## begin EXTRACTED DATA

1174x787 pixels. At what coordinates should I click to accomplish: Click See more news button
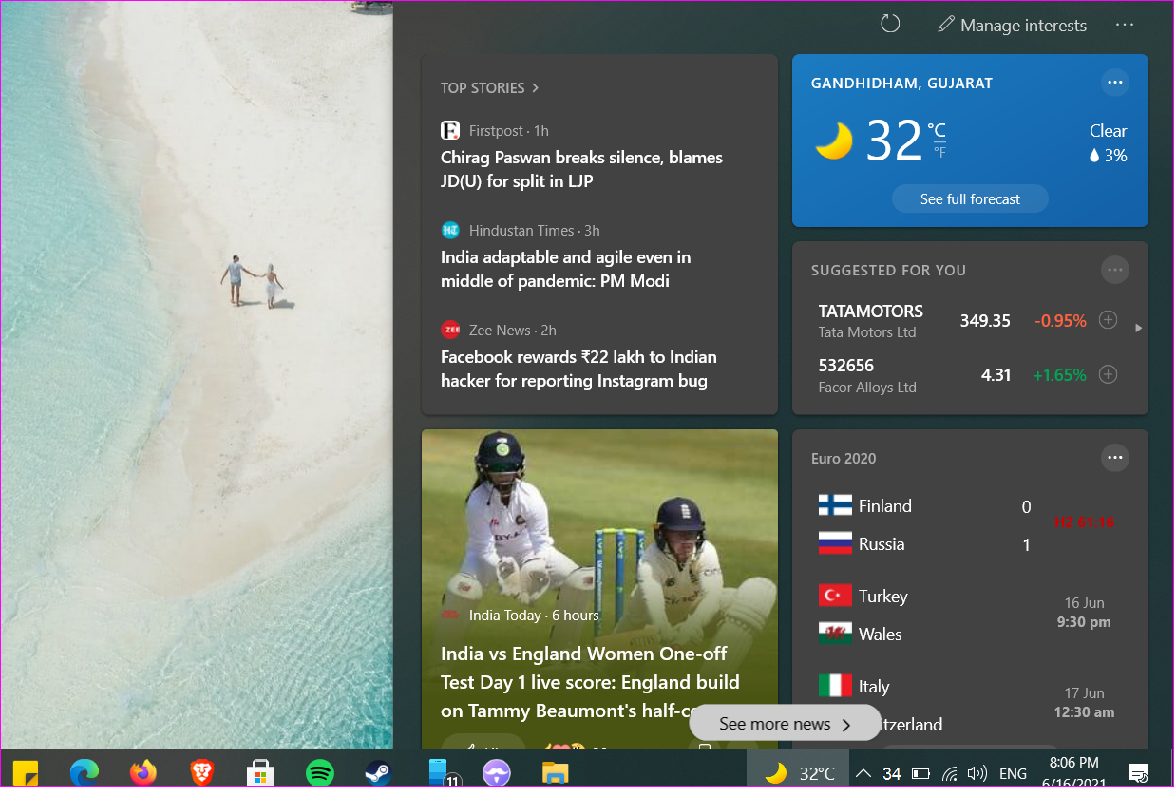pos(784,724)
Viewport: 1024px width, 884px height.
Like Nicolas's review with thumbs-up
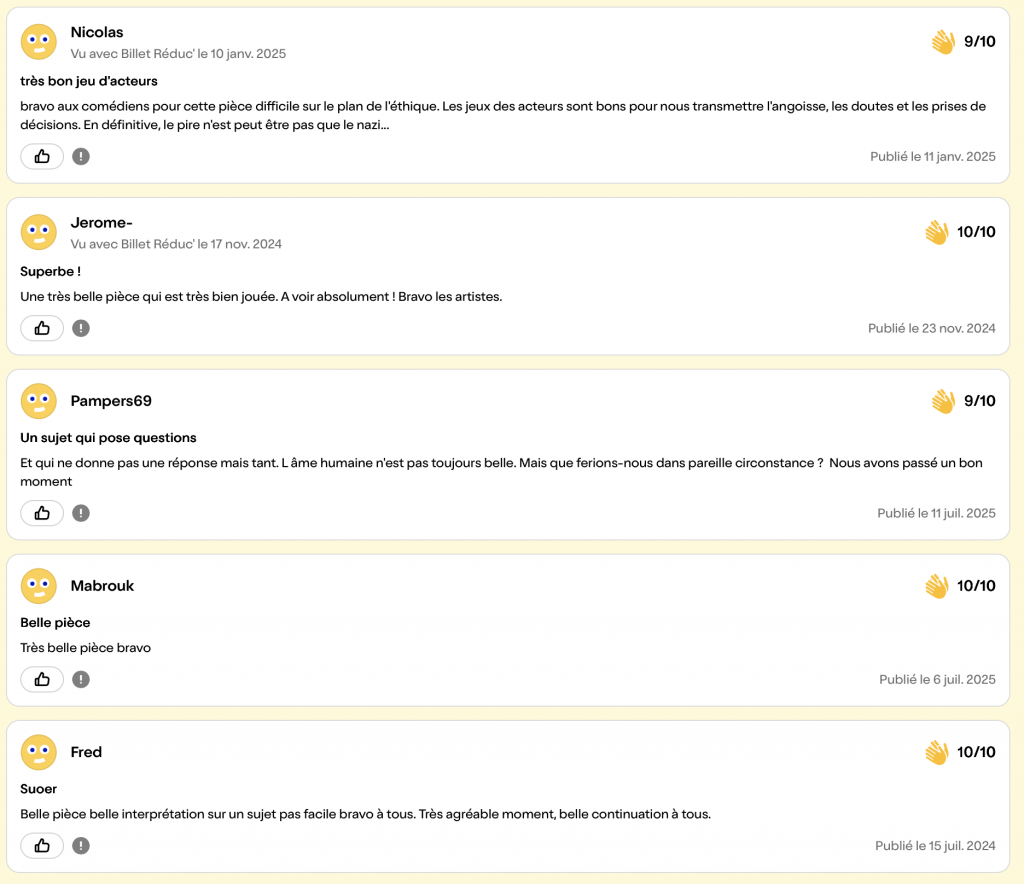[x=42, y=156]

## end EXTRACTED DATA
## begin EXTRACTED DATA

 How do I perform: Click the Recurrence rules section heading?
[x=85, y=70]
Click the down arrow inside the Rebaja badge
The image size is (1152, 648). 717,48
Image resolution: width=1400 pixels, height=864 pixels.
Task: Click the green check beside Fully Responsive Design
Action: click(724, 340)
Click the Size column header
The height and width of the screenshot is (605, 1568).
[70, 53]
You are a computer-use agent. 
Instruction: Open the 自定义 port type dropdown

## end EXTRACTED DATA

EXERCISE REQUIREMENTS:
Express the data from the line containing "1174x787 pixels. At" through the line containing "[x=42, y=156]" as a two-column CSV with the headers input and output. Give one row for each input and its output, put each value in double quotes with any line breaks replaced by spaces, and leave out the pictures.

RESULT OF THIS TASK:
input,output
"1174x787 pixels. At what coordinates should I click to accomplish: Click See more news button","pos(784,724)"
"Viewport: 1024px width, 884px height. Like Nicolas's review with thumbs-up","[x=42, y=156]"